KeyCorp and other large banking companies are replacing a custom-coded in-house system for bridging incompatible computing systems with a vendor-supplied one based on the XML standard.
For years banks and other businesses have employed small armies of programmers - and, at times, big consulting companies - to build virtual bridges between computer systems that were not designed to communicate with each other. As customer relationship management has become more of an emphasis, the need for systems to communicate across product lines has grown more acute.
"Every bank and financial services institution today is interested in getting a single view of its customers," said Michael Dunn, the vice president of enterprise architecture at Key, which has replaced its in-house system and custom-developed code with a system supplied by webMethods Inc.
The Fairfax, Va., company is one of several vendors that offer packaged systems that translate information from the standards used in one application to those used in others, thereby facilitating the transfer of information throughout an organization. Its competitors include Tibco Software Inc. of Palo Alto, Calif., SeeBeyond Technology Corp. of Monrovia, Vitria Technology Inc. of Sunnyvale, and International Business Machine Corp. of Armonk, N.Y.
Last month webMethods announced that Key had deployed its XML-based computer integration software and that the results were already showing up on the Key.com Web site, which can now post richer content.

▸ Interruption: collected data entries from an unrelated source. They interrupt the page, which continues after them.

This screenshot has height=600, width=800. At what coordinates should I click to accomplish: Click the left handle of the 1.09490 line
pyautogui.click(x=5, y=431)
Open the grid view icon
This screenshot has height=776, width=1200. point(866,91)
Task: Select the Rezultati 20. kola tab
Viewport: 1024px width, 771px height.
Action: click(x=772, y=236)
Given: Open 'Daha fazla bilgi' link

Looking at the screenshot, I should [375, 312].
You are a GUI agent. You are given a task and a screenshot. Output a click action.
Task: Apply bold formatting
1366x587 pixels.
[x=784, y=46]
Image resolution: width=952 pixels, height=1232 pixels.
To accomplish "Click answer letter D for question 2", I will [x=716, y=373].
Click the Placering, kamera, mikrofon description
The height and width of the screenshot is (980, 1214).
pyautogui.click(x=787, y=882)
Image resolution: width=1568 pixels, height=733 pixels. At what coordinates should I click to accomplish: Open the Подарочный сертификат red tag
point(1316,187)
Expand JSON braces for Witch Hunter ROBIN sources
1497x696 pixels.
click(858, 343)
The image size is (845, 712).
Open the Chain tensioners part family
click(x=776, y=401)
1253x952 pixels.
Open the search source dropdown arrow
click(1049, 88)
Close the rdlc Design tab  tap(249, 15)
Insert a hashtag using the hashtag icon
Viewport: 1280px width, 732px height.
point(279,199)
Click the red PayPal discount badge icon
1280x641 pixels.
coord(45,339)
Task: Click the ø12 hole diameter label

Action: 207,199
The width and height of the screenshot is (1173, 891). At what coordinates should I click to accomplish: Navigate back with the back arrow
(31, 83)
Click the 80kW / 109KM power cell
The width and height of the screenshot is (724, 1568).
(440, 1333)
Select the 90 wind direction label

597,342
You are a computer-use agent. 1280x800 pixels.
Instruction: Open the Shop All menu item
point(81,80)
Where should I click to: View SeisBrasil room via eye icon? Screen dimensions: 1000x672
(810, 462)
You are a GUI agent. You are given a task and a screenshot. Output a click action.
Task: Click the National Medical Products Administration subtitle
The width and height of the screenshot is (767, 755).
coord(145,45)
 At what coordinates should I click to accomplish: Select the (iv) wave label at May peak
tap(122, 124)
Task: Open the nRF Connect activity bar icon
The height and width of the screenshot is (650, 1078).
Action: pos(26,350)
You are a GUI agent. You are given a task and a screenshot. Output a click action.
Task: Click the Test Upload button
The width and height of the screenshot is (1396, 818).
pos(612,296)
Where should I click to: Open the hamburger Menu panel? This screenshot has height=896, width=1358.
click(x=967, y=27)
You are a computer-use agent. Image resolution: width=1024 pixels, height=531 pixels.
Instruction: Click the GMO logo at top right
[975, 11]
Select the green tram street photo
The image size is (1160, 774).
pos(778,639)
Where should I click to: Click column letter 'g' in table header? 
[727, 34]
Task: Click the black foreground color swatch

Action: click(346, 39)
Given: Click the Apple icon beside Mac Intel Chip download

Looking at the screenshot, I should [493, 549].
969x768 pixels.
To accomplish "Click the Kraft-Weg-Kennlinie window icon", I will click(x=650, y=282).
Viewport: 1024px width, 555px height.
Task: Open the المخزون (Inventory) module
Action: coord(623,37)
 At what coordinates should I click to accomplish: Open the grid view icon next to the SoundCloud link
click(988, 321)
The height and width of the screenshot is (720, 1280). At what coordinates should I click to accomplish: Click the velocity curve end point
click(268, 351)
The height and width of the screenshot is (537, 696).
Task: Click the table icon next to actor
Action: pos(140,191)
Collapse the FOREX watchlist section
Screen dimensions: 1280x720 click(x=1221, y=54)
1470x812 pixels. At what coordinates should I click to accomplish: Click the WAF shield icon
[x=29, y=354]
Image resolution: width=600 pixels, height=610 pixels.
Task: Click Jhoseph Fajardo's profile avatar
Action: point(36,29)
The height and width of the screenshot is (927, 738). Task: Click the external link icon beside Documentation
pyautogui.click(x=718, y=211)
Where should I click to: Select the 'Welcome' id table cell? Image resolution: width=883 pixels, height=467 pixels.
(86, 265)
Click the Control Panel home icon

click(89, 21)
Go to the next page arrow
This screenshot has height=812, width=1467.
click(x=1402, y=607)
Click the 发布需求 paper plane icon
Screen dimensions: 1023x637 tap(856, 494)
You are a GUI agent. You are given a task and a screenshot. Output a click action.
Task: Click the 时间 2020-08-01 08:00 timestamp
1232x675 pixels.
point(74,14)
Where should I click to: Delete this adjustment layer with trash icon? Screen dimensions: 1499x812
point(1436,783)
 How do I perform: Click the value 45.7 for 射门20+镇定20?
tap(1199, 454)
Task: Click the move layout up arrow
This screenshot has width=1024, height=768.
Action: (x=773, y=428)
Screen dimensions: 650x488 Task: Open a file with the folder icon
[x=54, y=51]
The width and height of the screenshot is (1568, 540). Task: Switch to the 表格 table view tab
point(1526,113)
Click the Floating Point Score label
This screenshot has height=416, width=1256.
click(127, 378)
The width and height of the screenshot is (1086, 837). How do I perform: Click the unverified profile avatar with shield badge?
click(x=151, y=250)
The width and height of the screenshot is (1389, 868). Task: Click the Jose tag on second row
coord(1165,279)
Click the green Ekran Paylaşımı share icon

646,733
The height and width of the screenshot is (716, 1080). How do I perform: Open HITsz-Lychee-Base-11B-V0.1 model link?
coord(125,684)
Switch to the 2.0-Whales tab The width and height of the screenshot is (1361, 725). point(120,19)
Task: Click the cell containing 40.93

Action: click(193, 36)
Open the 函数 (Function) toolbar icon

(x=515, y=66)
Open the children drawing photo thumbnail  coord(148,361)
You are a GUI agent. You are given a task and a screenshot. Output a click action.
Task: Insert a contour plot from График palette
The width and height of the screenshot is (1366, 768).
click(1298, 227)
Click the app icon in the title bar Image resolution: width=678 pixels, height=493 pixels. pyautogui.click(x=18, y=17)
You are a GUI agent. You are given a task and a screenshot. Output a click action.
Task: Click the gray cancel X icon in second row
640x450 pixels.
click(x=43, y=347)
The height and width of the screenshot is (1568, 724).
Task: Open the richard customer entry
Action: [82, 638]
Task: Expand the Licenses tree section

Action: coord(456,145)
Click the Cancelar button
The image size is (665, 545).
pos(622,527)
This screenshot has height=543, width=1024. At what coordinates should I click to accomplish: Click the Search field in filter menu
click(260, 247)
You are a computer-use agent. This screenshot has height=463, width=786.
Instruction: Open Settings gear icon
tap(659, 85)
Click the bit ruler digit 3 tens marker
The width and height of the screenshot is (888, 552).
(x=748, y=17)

The Cleveland-based banking company says the jury is still out on whether the system will live up to all its goals, which include not only resolving communications problems but also reducing costs.
KeyCorp has begun to use webMethods for some for nonmainframe applications, replacing an in-house system, Mr. Dunn said. So far 11 of the hundreds of applications Key uses have been hooked into the webMethods server, which will support internal and external needs, he said.
As an example of an external need, he cited the desire by corporate customers to view transaction histories electronically.
Observers say assembling an accurate list of the accounts that each customer holds is not easy. It involves, for example, getting the checking account system to communicate with the credit card and mortgage systems, and none of them were built with that in mind.
"This is one of the biggest issues plaguing corporate IT departments," said Ken Kiaresh, an analyst with Buckingham Research Group in New York.
Darren Oberst, a vice president and the general manager of industries at webMethods, said that its system feeds applications - such as those that support checking, credit card, and mortgage accounts, or perhaps a bank's corporate customer's cash management program - into a centralized server that sorts out the needs of each system connected to it.
The centralized server - or network hub - standardizes how different pieces of information are represented, Mr. Oberst said. For example, if one banking application identifies customers by a last name, a first name, and a six-digit account number and another identifies them by a 10-digit Social Security number, webMethods enables the systems to communicate by translating both customer definitions into an XML-based one.
Founded in 1996, webMethods lost $8.7 million on $147 million of revenue in the nine months that ended Dec. 31. However, it says its clients include Bank of America Corp., J.P. Morgan Chase & Co., Wells Fargo & Co., MetLife Inc., and UBS Warburg.
Still, few companies seem to be moving entirely to vendor-supplied integration systems. About 70% of corporate integration needs are met by custom coding, according to a report published last summer by Soundview Technology Group Inc., an investment firm based in Old Greenwich, Conn.
Neither Mr. Dunn nor Mr. Oberst would say what Key spent to begin integrating its nonmainframe applications with webMethods software. However, Mr. Oberst said deployments of the webMethods system can cost anywhere from a "few hundred thousand dollars to a few million dollars." For that price, which is based on the number of servers used to run the system, corporate clients receive a perpetual license.
According to Mr. Oberst, webMethods chalks up additional sales as its clients connect more of its applications to the network hub, thereby requiring additional software and hardware.